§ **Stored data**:
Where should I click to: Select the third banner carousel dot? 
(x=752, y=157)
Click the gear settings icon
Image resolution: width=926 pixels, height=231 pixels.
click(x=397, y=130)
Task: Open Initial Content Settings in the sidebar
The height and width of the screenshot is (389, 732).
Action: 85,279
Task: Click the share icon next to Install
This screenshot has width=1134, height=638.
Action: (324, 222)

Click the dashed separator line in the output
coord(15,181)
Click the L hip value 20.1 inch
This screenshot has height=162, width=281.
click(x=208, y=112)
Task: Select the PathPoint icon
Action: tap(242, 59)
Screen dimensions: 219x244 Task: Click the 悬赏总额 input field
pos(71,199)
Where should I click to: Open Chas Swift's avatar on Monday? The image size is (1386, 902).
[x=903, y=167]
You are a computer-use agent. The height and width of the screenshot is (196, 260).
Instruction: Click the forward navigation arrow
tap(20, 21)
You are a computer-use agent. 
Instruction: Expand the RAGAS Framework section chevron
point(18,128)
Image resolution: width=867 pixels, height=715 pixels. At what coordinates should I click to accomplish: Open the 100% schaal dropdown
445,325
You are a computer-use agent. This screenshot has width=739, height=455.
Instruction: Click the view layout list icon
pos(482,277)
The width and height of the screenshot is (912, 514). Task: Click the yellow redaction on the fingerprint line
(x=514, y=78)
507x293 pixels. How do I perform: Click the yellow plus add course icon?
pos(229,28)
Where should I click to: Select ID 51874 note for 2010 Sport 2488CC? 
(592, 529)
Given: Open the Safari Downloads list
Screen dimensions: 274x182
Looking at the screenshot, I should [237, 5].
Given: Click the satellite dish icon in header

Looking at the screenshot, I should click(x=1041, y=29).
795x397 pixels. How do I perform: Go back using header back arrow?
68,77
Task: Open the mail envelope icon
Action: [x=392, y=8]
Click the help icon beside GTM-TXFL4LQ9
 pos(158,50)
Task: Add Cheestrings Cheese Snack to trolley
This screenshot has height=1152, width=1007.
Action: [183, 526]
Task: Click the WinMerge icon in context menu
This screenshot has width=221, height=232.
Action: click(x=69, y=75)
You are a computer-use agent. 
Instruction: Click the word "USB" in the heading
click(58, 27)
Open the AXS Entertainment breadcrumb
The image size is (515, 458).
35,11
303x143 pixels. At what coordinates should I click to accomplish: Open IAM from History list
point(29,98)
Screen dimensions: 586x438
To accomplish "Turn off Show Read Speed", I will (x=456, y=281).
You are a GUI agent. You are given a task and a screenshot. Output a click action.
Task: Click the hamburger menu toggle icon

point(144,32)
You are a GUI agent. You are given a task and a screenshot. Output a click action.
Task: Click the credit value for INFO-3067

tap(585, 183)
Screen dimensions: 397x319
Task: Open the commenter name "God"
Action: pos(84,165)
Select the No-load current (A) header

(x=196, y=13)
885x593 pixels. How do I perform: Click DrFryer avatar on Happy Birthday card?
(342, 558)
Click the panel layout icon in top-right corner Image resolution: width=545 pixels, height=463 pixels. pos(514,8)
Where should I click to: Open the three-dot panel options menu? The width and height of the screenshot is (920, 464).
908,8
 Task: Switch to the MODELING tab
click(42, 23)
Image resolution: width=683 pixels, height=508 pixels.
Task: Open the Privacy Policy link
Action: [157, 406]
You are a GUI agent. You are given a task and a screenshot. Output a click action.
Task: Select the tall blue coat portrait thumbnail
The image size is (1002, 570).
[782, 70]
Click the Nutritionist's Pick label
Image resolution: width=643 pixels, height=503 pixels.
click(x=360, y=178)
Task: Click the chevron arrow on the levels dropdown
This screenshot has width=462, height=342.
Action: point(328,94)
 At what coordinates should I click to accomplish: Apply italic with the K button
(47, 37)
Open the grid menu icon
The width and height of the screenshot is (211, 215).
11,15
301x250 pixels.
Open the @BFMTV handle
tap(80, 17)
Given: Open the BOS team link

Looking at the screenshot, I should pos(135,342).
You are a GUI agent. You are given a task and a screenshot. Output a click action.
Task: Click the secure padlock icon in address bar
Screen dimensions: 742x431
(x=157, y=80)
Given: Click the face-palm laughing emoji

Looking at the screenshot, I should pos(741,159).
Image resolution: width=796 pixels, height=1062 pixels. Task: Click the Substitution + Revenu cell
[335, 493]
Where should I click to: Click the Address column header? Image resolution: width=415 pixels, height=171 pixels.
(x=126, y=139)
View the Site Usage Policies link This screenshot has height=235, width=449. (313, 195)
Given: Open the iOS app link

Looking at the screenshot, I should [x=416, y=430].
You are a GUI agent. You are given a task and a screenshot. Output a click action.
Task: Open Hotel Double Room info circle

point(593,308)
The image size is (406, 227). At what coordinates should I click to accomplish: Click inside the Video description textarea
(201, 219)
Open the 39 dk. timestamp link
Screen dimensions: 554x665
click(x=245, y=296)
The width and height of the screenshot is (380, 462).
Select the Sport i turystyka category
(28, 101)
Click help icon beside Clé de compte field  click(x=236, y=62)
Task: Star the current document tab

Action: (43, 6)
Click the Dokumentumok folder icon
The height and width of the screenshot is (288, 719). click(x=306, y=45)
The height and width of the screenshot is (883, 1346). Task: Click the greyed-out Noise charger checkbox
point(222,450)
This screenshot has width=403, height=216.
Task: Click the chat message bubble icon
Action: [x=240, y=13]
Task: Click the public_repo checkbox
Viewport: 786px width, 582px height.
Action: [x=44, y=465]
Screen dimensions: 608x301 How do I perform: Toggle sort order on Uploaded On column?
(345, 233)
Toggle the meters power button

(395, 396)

§ **REQUIREMENT**: Write out every record verbatim.

§ **RESULT BELOW**:
Where should I click to: Select the third banner carousel dot? 
(x=752, y=157)
Click the gear settings icon
Image resolution: width=926 pixels, height=231 pixels.
click(x=397, y=130)
Task: Open Initial Content Settings in the sidebar
The height and width of the screenshot is (389, 732).
Action: 85,279
Task: Click the share icon next to Install
This screenshot has width=1134, height=638.
Action: (324, 222)

Click the dashed separator line in the output
coord(15,181)
Click the L hip value 20.1 inch
This screenshot has height=162, width=281.
click(x=208, y=112)
Task: Select the PathPoint icon
Action: tap(242, 59)
Screen dimensions: 219x244 Task: Click the 悬赏总额 input field
pos(71,199)
Where should I click to: Open Chas Swift's avatar on Monday? The image size is (1386, 902).
[x=903, y=167]
You are a computer-use agent. The height and width of the screenshot is (196, 260).
Instruction: Click the forward navigation arrow
tap(20, 21)
You are a computer-use agent. 
Instruction: Expand the RAGAS Framework section chevron
point(18,128)
Image resolution: width=867 pixels, height=715 pixels. At what coordinates should I click to accomplish: Open the 100% schaal dropdown
445,325
You are a computer-use agent. This screenshot has width=739, height=455.
Instruction: Click the view layout list icon
pos(482,277)
The width and height of the screenshot is (912, 514). Task: Click the yellow redaction on the fingerprint line
(x=514, y=78)
507x293 pixels. How do I perform: Click the yellow plus add course icon?
pos(229,28)
Where should I click to: Select ID 51874 note for 2010 Sport 2488CC? 
(592, 529)
Given: Open the Safari Downloads list
Screen dimensions: 274x182
Looking at the screenshot, I should [237, 5].
Given: Click the satellite dish icon in header

Looking at the screenshot, I should click(x=1041, y=29).
795x397 pixels. How do I perform: Go back using header back arrow?
68,77
Task: Open the mail envelope icon
Action: [x=392, y=8]
Click the help icon beside GTM-TXFL4LQ9
 pos(158,50)
Task: Add Cheestrings Cheese Snack to trolley
This screenshot has height=1152, width=1007.
Action: [183, 526]
Task: Click the WinMerge icon in context menu
This screenshot has width=221, height=232.
Action: click(x=69, y=75)
You are a computer-use agent. 
Instruction: Click the word "USB" in the heading
click(58, 27)
Open the AXS Entertainment breadcrumb
The image size is (515, 458).
35,11
303x143 pixels. At what coordinates should I click to accomplish: Open IAM from History list
point(29,98)
Screen dimensions: 586x438
To accomplish "Turn off Show Read Speed", I will (x=456, y=281).
You are a GUI agent. You are given a task and a screenshot. Output a click action.
Task: Click the hamburger menu toggle icon

point(144,32)
You are a GUI agent. You are given a task and a screenshot. Output a click action.
Task: Click the credit value for INFO-3067

tap(585, 183)
Screen dimensions: 397x319
Task: Open the commenter name "God"
Action: pos(84,165)
Select the No-load current (A) header

(x=196, y=13)
885x593 pixels. How do I perform: Click DrFryer avatar on Happy Birthday card?
(342, 558)
Click the panel layout icon in top-right corner Image resolution: width=545 pixels, height=463 pixels. pos(514,8)
Where should I click to: Open the three-dot panel options menu? The width and height of the screenshot is (920, 464).
908,8
 Task: Switch to the MODELING tab
click(42, 23)
Image resolution: width=683 pixels, height=508 pixels.
Task: Open the Privacy Policy link
Action: [157, 406]
You are a GUI agent. You are given a task and a screenshot. Output a click action.
Task: Select the tall blue coat portrait thumbnail
The image size is (1002, 570).
[782, 70]
Click the Nutritionist's Pick label
Image resolution: width=643 pixels, height=503 pixels.
click(x=360, y=178)
Task: Click the chevron arrow on the levels dropdown
This screenshot has width=462, height=342.
Action: point(328,94)
 At what coordinates should I click to accomplish: Apply italic with the K button
(47, 37)
Open the grid menu icon
The width and height of the screenshot is (211, 215).
11,15
301x250 pixels.
Open the @BFMTV handle
tap(80, 17)
Given: Open the BOS team link

Looking at the screenshot, I should pos(135,342).
You are a GUI agent. You are given a task and a screenshot. Output a click action.
Task: Click the secure padlock icon in address bar
Screen dimensions: 742x431
(x=157, y=80)
Given: Click the face-palm laughing emoji

Looking at the screenshot, I should pos(741,159).
Image resolution: width=796 pixels, height=1062 pixels. Task: Click the Substitution + Revenu cell
[335, 493]
Where should I click to: Click the Address column header? Image resolution: width=415 pixels, height=171 pixels.
(x=126, y=139)
View the Site Usage Policies link This screenshot has height=235, width=449. (313, 195)
Given: Open the iOS app link

Looking at the screenshot, I should [x=416, y=430].
You are a GUI agent. You are given a task and a screenshot. Output a click action.
Task: Open Hotel Double Room info circle

point(593,308)
The image size is (406, 227). At what coordinates should I click to accomplish: Click inside the Video description textarea
(201, 219)
Open the 39 dk. timestamp link
Screen dimensions: 554x665
click(x=245, y=296)
The width and height of the screenshot is (380, 462).
Select the Sport i turystyka category
(28, 101)
Click help icon beside Clé de compte field  click(x=236, y=62)
Task: Star the current document tab

Action: (43, 6)
Click the Dokumentumok folder icon
The height and width of the screenshot is (288, 719). click(x=306, y=45)
The height and width of the screenshot is (883, 1346). Task: Click the greyed-out Noise charger checkbox
point(222,450)
This screenshot has width=403, height=216.
Task: Click the chat message bubble icon
Action: [x=240, y=13]
Task: Click the public_repo checkbox
Viewport: 786px width, 582px height.
Action: [x=44, y=465]
Screen dimensions: 608x301 How do I perform: Toggle sort order on Uploaded On column?
(345, 233)
Toggle the meters power button

(395, 396)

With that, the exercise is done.